• **Page text**

[Begin]

Executives: Erica Mannion – IR Trung Doan – President and CEO Timothy Lin – Interim CFO
Operator: Welcome to the SemiLEDs' Fiscal Fourth Quarter Financial Results Conference Call for the quarter ending August 31, 2013. This call is being webcast live on the Events and Presentations page of the Investors section of SemiLEDs' website at www.semileds.com. This call is a property of SemiLEDs and any recording, reproduction or transmission of this call without the expressed written consent of SemiLEDs is strictly prohibited. As a reminder, today's call is being recorded. You may listen to a webcast replay of this call by going to the Investors section of the SemiLEDs' website, and visiting the Events and Presentations page. I would now like to turn the call over to Erica Mannion of Sapphire Investor Relations, Investor Relations for SemiLEDs.

[End]

Element lookup records
[Begin]

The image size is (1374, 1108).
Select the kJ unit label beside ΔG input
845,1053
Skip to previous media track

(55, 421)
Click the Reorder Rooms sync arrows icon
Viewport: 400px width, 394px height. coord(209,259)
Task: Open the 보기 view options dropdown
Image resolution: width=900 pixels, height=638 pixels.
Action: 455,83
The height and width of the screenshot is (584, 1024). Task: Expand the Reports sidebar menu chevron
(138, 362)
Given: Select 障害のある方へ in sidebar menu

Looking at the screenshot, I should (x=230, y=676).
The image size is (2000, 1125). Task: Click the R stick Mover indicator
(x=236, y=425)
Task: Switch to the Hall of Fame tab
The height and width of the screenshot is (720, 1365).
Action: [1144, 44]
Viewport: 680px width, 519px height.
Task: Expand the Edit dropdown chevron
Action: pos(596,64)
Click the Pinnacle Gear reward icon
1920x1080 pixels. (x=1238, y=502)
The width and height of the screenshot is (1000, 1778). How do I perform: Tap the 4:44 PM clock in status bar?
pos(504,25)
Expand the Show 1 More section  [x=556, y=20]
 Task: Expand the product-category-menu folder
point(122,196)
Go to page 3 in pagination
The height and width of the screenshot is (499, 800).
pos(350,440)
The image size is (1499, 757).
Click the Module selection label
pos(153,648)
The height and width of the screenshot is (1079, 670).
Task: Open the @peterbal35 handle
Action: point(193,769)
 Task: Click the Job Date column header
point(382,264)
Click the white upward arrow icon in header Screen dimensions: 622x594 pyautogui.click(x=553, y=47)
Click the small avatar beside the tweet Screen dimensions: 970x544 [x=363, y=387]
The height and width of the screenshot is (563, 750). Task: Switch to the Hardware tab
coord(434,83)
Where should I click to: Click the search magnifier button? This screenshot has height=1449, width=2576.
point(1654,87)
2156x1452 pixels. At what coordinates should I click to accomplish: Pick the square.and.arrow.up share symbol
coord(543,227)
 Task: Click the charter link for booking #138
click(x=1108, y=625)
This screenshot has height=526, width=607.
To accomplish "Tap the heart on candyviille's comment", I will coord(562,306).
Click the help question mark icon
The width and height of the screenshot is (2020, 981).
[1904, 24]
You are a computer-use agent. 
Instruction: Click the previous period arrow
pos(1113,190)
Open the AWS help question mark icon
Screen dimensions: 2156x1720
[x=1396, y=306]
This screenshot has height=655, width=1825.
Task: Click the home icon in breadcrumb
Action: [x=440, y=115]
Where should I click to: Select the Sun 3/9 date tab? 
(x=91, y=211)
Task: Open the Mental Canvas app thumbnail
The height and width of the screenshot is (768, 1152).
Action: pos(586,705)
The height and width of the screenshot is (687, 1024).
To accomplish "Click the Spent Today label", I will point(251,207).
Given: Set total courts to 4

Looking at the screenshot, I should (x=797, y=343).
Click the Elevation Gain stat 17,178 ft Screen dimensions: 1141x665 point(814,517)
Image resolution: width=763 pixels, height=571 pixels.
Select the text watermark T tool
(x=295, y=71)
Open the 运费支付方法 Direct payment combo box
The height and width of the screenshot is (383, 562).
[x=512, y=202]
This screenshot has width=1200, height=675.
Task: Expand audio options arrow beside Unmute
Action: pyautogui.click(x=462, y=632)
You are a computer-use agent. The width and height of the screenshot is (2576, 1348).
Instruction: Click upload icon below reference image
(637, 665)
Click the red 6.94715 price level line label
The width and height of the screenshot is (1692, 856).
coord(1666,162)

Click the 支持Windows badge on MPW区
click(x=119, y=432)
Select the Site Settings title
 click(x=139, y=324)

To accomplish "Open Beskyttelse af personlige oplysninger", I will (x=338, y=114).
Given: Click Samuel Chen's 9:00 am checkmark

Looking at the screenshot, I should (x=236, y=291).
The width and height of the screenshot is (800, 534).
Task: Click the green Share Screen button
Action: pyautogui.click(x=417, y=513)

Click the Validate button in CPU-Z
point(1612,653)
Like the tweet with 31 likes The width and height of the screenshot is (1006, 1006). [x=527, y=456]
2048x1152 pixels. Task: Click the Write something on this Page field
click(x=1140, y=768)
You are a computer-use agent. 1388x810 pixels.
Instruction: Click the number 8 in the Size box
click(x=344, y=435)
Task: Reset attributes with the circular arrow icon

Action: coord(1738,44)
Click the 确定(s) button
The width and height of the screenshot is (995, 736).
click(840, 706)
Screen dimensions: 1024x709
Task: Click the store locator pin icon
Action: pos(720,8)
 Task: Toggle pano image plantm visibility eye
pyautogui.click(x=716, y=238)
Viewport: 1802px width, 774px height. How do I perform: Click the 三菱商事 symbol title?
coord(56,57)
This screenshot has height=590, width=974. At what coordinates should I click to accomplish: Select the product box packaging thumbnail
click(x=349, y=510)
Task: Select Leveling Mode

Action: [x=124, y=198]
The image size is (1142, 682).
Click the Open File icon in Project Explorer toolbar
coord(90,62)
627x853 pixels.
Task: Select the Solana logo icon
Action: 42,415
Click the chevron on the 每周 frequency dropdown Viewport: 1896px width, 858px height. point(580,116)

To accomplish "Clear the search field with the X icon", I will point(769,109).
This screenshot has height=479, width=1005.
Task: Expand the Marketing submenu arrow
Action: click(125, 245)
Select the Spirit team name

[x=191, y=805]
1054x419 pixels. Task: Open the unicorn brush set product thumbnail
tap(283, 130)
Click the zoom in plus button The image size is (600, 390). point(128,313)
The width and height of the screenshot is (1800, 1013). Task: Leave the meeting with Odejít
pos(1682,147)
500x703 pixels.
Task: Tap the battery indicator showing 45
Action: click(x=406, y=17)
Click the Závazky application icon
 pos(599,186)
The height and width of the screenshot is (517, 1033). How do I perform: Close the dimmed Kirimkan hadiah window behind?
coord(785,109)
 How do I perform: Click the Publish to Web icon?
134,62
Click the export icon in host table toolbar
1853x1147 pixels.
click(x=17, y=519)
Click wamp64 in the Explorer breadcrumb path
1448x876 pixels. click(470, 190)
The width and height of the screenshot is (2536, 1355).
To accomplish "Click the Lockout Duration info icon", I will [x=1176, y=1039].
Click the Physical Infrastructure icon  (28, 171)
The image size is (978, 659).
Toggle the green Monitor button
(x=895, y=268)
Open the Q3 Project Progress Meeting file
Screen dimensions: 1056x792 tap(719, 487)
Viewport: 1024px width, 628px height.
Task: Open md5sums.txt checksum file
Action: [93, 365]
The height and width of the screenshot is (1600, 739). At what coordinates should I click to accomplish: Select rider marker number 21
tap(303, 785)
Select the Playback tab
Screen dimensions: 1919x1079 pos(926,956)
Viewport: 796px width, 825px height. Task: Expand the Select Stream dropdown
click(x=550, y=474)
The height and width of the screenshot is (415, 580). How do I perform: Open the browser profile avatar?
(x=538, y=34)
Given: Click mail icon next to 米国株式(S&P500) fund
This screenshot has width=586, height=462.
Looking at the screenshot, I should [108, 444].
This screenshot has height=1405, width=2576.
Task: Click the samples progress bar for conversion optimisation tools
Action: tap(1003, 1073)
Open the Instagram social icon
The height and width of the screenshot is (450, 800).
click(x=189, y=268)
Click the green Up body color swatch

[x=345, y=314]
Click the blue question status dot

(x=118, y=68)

[End]

• **Aim 1**
Please reproduce the SemiLEDs call transcript word for word, starting with "Executives: Erica Mannion" and going on through "Relations for SemiLEDs.".
• **Aim 2**
In the SemiLEDs call transcript, who is listed as Interim CFO?

• **Complete output 1**
Executives: Erica Mannion – IR Trung Doan – President and CEO Timothy Lin – Interim CFO
Operator: Welcome to the SemiLEDs' Fiscal Fourth Quarter Financial Results Conference Call for the quarter ending August 31, 2013. This call is being webcast live on the Events and Presentations page of the Investors section of SemiLEDs' website at www.semileds.com. This call is a property of SemiLEDs and any recording, reproduction or transmission of this call without the expressed written consent of SemiLEDs is strictly prohibited. As a reminder, today's call is being recorded. You may listen to a webcast replay of this call by going to the Investors section of the SemiLEDs' website, and visiting the Events and Presentations page. I would now like to turn the call over to Erica Mannion of Sapphire Investor Relations, Investor Relations for SemiLEDs.

• **Complete output 2**
Timothy Lin